▶ _WRITTEN INSTRUCTION_: Lay out the lines of the items below as a JSON list of strings, one string per line and with blank lines omitted, starting at the line that contains "Where should I click to: Collapse" and ending at the line that contains "click(x=224, y=357)", both included.

▶ _RECORDS FOR THIS EXERCISE_:

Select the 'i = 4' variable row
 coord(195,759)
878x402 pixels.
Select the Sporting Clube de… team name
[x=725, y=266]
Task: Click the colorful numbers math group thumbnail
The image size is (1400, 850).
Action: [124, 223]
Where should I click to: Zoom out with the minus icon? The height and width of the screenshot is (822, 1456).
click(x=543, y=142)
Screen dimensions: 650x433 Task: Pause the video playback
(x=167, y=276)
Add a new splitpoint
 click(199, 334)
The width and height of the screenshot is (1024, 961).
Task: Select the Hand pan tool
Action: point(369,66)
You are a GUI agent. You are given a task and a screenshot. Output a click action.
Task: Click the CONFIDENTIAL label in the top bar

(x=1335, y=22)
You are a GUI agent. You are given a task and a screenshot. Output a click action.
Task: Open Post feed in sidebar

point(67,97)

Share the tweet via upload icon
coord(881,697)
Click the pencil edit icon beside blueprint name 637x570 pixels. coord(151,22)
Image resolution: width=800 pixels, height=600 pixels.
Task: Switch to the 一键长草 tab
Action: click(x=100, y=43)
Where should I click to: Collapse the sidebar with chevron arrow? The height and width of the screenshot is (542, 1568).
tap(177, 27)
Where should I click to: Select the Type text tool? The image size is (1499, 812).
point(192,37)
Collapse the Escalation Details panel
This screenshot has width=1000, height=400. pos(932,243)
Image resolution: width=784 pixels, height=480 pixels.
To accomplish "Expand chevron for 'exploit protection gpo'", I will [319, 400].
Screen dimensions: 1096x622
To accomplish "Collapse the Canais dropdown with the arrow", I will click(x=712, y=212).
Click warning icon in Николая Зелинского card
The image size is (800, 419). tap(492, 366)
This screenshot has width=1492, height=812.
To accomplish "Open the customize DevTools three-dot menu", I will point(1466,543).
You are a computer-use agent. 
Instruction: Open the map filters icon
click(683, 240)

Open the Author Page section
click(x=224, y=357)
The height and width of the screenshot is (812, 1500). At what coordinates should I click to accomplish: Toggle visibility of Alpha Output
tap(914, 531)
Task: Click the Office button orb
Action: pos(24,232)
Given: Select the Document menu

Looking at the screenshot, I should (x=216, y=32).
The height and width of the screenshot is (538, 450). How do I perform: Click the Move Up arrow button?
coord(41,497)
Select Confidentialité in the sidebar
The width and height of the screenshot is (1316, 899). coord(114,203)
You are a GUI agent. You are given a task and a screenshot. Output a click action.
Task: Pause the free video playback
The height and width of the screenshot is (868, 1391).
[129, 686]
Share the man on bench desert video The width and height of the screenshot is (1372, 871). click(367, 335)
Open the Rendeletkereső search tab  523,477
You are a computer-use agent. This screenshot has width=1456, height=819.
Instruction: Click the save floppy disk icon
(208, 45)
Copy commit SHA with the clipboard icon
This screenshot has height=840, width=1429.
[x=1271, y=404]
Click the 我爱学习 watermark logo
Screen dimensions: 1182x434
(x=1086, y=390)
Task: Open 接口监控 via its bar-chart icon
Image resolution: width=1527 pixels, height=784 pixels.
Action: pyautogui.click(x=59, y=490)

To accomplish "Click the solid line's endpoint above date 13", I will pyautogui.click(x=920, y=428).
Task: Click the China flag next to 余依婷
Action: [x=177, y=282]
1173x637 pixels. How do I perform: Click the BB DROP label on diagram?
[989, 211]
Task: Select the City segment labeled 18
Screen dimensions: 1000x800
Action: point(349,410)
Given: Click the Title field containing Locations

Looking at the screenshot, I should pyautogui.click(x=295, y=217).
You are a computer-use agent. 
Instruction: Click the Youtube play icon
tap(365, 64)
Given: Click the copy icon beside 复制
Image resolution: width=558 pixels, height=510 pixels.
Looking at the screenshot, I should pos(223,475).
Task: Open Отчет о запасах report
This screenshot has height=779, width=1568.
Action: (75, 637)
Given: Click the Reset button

▶ _RESPONSE TO THE EXERCISE_:
[
  "Where should I click to: Collapse the sidebar with chevron arrow? The height and width of the screenshot is (542, 1568).",
  "tap(177, 27)",
  "Where should I click to: Select the Type text tool? The image size is (1499, 812).",
  "point(192,37)",
  "Collapse the Escalation Details panel",
  "This screenshot has width=1000, height=400. pos(932,243)",
  "Image resolution: width=784 pixels, height=480 pixels.",
  "To accomplish \"Expand chevron for 'exploit protection gpo'\", I will [319, 400].",
  "Screen dimensions: 1096x622",
  "To accomplish \"Collapse the Canais dropdown with the arrow\", I will click(x=712, y=212).",
  "Click warning icon in Николая Зелинского card",
  "The image size is (800, 419). tap(492, 366)",
  "This screenshot has width=1492, height=812.",
  "To accomplish \"Open the customize DevTools three-dot menu\", I will point(1466,543).",
  "You are a computer-use agent. ",
  "Instruction: Open the map filters icon",
  "click(683, 240)",
  "Open the Author Page section",
  "click(x=224, y=357)"
]